SECURITY, or peace and order, is no longer a concern among domestic and foreign investors intending to locate their business ventures in Davao. This is particularly true with business process outsourcing (BPO) companies thinking of putting up call or contact centers here.
This was bared by Andre Joseph T. Fournier, consultant to several call centers and a member of ICT Davao, Inc., umbrella organization of IT groups in the city.
“Security is no longer an issue among locators since a year ago,” because they (investors) now know how ideal Davao City’s peace and order condition is compared with the other parts of Mindanao, Fournier told media practitioners attending the weekly Club 888 Business and Tourism Forum of The Marco Polo Davao last Wednesday.
However, Fournier said call center operations in the city are facing one major challenge: lack of middle managers.
Some call centers have found it difficult to expand because of the dearth of middle managers, he said.
Middle managers are leaders of a team of 15 to 20 agents who direct their teams in their tasks.
In most cases, Fournier explained, a middle manager is someone who has the experience as well as the drive that the management is looking for among its agents.
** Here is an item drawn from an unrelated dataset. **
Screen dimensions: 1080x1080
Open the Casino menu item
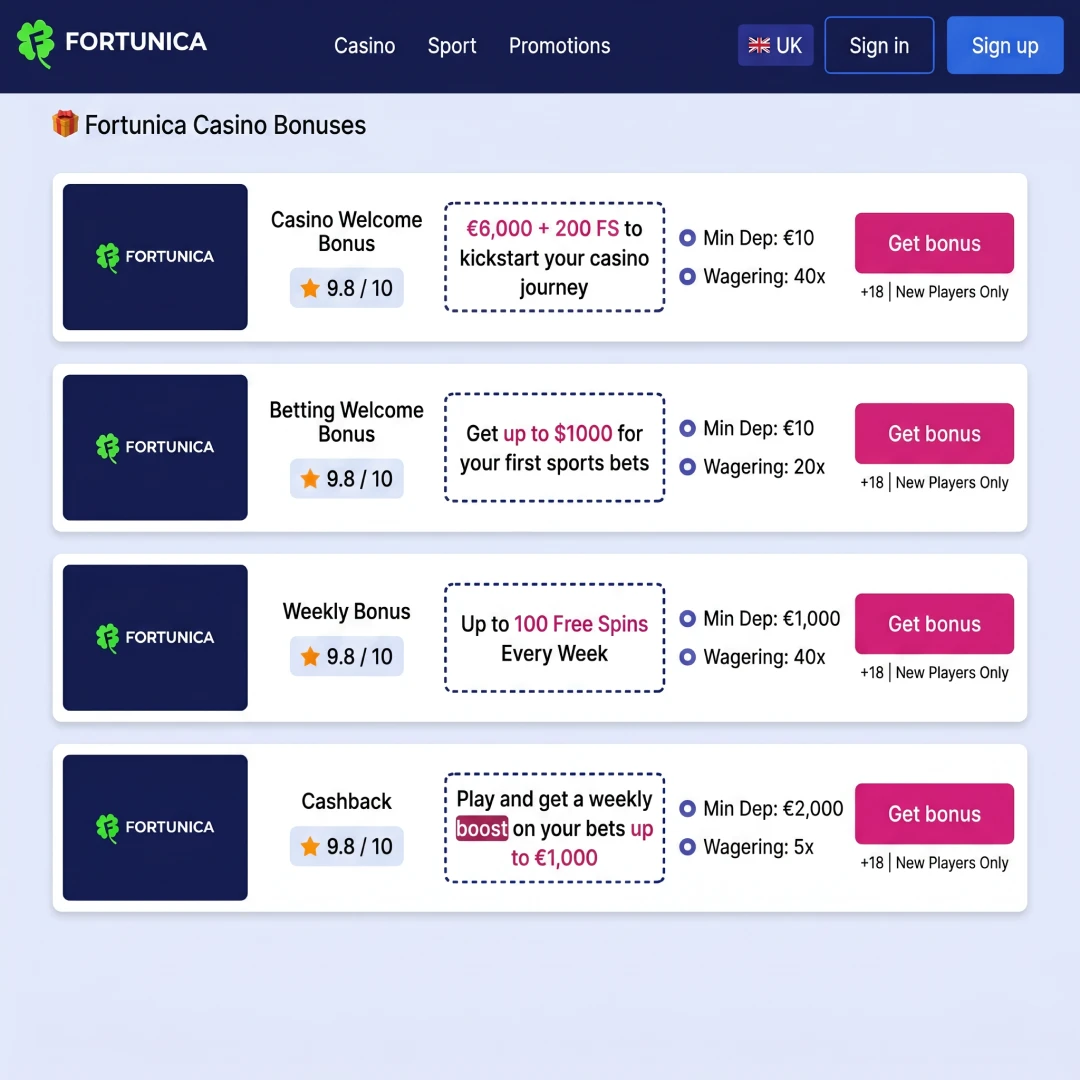(x=364, y=45)
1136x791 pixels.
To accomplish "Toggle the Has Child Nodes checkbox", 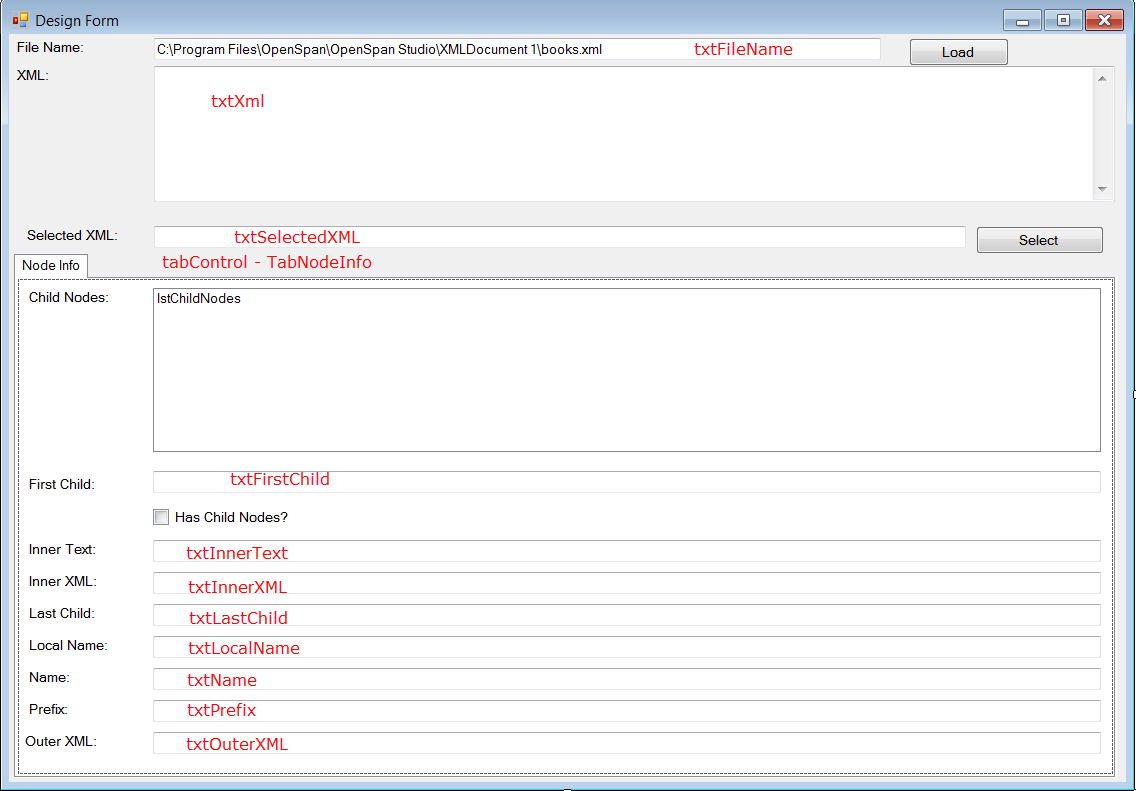I will [161, 517].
In terms of salary, middle managers receive at least 30% higher than the experienced agents, but sometimes lose some of the benefits that they used to receive as agents.
The lack of middle managers has prompted some call center companies in the city to come up with a training center for them, he said. Other companies, on the other hand, have been luring Dabawenyos who have been working in call centers in Manila, Cebu and other areas of the country to return to the city of their origin.
When the call center business in the city was just starting, some companies took their recruits to Manila and Cebu. Fournier said many of these employees may yet opt to return home considering that the call center industry here has become competitive.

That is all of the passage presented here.